[Direction 1] Edit the listing from its first line through the line containing "Expand the chevron", inclusive, replacing "avatar" with "profile picture" and leaving everything else unchanged.
## BEGIN Selected passage
Method and apparatus for testing errors in microprocessors
In an advanced multi-core processor architecture, an apparatus and corresponding method, are used to test lock step performance. The apparatus is implemented on two or more processors operating in a lock step mode. Each of the processors includes processor logic to execute a code sequence, and an identical code sequence is executed by the processor logic of each of the two or more processors. A processor-specific resource is referenced by the code sequence, and a state machine asserts a signal based on the occurrence of a programmable event. The apparatus includes an output to provide the asserted signal; and a lock step logic block operates to read and compare the output of each of the more processors. The apparatus may be used to repeatedly and deterministically provide errors that may lead to a loss of lock step.
[0001] The technical field is testing for errors in computer systems employing lock stepped processors.
BACKGROUND[0002] Silicon devices, including microprocessors in a computer system, are increasingly susceptible to “soft errors,” such as errors that are produced by cosmic rays or alpha particles. Impingement of cosmic rays and alpha particles can cause a node within a microprocessor to change state, thereby introducing a “soft error.” Soft errors are transient, and may not be visible to other parts of the computer system. Many computer systems, and microprocessors specifically, include hardware to detect and correct the soft errors, in order to improve reliability. Prior art microprocessors include the ability to initialize error (parity) bits within various arrays in the microprocessor in order to test the microprocessor's error detection/error correction hardware.
[0003] To further enhance computer system reliability, a technique called lock stepped cores, or Functional Reliability Check (FRC) is used in which two or more microprocessors, or microprocessor cores operate in a master/checker pair, with outputs of the two or more cores continually compared. Any differences in the outputs indicates an error condition, including possibly a soft error condition. However, because soft errors are transient, hardware used to detect and correct the soft errors is difficult to verify in silicon.
SUMMARY[0004] In an advanced multi-core processor architecture, an apparatus, and corresponding method, are used to test operation of lock step processors. In an embodiment, the apparatus comprises two or more processors operating in a lock step mode, wherein each of the two or more processors includes processor logic to execute a code sequence, wherein an identical code sequence is executed by the processor logic of each of the two or more processors, a processor-specific resource referenced by the code sequence, a state machine that asserts a signal based on the occurrence of a programmable event, and an output to provide the asserted signal; and a lock step logic block operable to read and compare the output of each of the two or more processors. The processor outputs, based on execution of the code sequence, are provided to the lock step logic operable to read and compare the output of each of the two or more processors.
## END Selected passage
## BEGIN Rows
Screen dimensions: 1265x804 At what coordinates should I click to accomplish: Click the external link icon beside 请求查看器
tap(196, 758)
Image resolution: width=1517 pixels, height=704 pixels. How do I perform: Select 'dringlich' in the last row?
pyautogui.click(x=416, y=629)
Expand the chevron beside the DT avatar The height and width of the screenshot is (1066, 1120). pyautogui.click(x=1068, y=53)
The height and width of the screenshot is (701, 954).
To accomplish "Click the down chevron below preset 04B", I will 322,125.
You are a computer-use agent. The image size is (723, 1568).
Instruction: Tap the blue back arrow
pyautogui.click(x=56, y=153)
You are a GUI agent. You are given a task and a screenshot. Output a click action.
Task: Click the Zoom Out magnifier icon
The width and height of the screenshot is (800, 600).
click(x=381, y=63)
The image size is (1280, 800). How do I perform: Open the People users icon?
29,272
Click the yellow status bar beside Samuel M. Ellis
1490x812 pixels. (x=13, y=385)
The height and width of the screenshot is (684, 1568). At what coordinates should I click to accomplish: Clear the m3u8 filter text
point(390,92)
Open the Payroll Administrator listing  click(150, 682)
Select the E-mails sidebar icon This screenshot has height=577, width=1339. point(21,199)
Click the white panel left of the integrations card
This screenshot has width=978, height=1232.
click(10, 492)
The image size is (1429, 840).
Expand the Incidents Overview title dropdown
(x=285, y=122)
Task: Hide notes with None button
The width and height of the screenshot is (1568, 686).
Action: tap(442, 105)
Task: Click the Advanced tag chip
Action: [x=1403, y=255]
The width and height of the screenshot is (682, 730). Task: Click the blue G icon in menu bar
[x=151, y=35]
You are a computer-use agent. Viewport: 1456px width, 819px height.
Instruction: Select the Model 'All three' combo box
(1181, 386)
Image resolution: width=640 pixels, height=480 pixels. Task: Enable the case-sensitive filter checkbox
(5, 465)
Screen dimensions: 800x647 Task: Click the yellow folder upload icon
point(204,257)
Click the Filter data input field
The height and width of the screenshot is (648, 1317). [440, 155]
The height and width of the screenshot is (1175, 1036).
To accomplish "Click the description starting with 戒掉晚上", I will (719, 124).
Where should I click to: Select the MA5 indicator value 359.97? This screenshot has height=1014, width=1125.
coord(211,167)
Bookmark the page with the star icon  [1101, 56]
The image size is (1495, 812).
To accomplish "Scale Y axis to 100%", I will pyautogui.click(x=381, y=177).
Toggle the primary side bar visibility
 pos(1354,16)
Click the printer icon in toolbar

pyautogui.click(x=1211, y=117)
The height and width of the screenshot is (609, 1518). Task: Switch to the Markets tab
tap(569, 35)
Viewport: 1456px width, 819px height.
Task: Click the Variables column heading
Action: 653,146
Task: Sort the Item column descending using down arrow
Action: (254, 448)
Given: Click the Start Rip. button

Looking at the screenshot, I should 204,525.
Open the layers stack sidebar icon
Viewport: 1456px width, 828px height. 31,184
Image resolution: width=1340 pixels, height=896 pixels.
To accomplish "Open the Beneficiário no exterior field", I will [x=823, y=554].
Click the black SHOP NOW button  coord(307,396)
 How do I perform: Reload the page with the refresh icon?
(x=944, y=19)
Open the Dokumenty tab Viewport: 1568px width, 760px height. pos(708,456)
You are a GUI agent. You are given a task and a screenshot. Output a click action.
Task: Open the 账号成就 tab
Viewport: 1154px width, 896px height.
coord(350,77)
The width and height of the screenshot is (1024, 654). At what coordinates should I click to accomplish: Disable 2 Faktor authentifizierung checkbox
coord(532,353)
## END Rows
[Direction 2] For each statement below, decide whether the passage on testing lock step processors supports it: (a) Soft errors are described as permanent. (b) In Functional Reliability Check, the outputs of the cores are continually compared. (c) The state machine asserts a signal based on a programmable event.

[Complete answer 1]
Screen dimensions: 1265x804 At what coordinates should I click to accomplish: Click the external link icon beside 请求查看器
tap(196, 758)
Image resolution: width=1517 pixels, height=704 pixels. How do I perform: Select 'dringlich' in the last row?
pyautogui.click(x=416, y=629)
Expand the chevron beside the DT profile picture The height and width of the screenshot is (1066, 1120). pyautogui.click(x=1068, y=53)

[Complete answer 2]
(a) No: "Soft errors are transient"
(b) Yes: "with outputs of the two or more cores continually compared"
(c) Yes: "a state machine asserts a signal based on the occurrence of a programmable event"